The Ottawa Redblacks were the visitors, with new QB Jeremiah Masoli (#8 below) making his team debut after spending eight seasons with Hamilton. Meanwhile, Zach Collaros started for Winnipeg. Interestingly, the two were born just three days apart in late August 1988. 

The teams traded touchdowns in the first quarter and field goals early in the second. A long punt by Ottawa was downed for a single and the 11-10 lead lasted late into the half. An obnoxious Ottawa fan nearby cheered loudly, earning some derisive looks from the locals. The RedBlacks took over on their own 19 with 2:37 left and drove the ball well, taking time off the clock. They were in field goal range with about 30 seconds to go, but needlessly ran an extra play that resulted in the half ending. I predicted that Winnipeg would win by two after Ottawa left those three points on the field.

The third quarter was pretty dull with four punts, two turnovers, and an Ottawa field goal that gave them a 14-10 lead going into the final frame. Winnipeg finally managed a sustained drive midway through, culminating in a QB sneak from backup Dakota Prukop.
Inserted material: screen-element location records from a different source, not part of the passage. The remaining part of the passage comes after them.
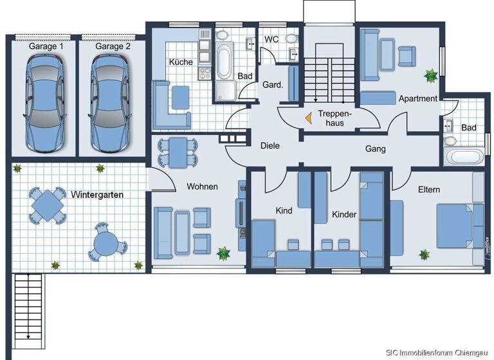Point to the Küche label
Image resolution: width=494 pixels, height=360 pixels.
pos(181,62)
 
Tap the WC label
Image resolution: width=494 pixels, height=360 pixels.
pos(271,39)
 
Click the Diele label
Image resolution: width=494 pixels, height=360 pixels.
pos(270,146)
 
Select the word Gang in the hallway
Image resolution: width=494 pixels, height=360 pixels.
pos(375,148)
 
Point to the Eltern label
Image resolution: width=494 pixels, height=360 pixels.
pos(429,190)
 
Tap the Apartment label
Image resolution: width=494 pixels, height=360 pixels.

The convert was missed and boom, there was your two-point advantage. But Ottawa managed a field goal on their next possession and when Winnipeg was forced to punt, with 2:47 to go, Ottawa had a chance to end things. But two plays later, they had to punt, and the Blue Bombers took over on their own 33 with 1:46 remaining. On the second play of the drive, Collaros ran and was hit hard after gaining 10 yards. He looked woozy and the injury spotter said he had to leave the game. Dru Brown, the third-string QB, came in and after a penalty moved them back five yards, completed three consecutive passed for 16, 14, and 21 yards. Two running plays around an Ottawa timeout led to a 25-yard field goal attempt from Marc Liegghio and he drilled it through the uprights. Ottawa had one final play after the kickoff, but a bunch of laterals went nowhere and the game ended with Winnipeg prevailing by two, as predicted.
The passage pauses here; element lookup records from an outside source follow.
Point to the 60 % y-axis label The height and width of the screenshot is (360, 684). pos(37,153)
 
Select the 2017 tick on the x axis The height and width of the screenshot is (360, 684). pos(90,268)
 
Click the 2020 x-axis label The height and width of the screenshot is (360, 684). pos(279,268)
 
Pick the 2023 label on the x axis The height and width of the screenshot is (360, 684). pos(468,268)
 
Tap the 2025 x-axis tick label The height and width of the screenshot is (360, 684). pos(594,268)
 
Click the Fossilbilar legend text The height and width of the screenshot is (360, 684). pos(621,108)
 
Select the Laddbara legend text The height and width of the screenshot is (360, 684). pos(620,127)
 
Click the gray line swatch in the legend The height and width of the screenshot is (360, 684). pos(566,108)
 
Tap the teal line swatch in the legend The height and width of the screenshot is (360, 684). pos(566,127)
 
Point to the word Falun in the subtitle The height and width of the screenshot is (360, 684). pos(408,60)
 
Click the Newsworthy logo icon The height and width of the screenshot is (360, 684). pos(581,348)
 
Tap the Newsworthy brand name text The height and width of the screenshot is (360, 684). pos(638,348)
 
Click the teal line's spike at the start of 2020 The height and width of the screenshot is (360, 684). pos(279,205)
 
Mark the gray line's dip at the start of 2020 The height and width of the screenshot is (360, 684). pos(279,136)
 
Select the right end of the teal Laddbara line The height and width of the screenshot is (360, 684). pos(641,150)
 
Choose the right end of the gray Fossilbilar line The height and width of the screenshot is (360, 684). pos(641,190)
Not a great game with 14 total punts and just three touchdowns, but Ottawa rued their clock mismanagement before halftime.
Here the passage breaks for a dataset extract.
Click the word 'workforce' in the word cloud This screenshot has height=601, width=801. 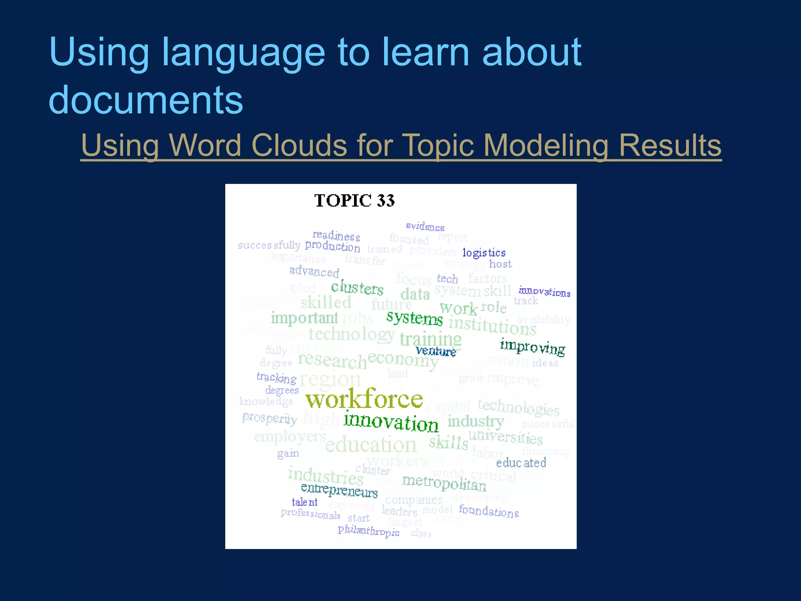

As mentioned, fans were allowed on the field after the game, something that we were glad to do. I guess this might be a regular thing because only a few hundred fans participated. It happened the next day in Saskatchewan too, so I'm not sure if this is a regular occurrence, but it sure makes staying until the end worthwhile. 

In an scheduling oddity, the two teams met the following Friday in Ottawa, with Winnipeg winning another barnburner 19-12. I do feel for those that attended both games.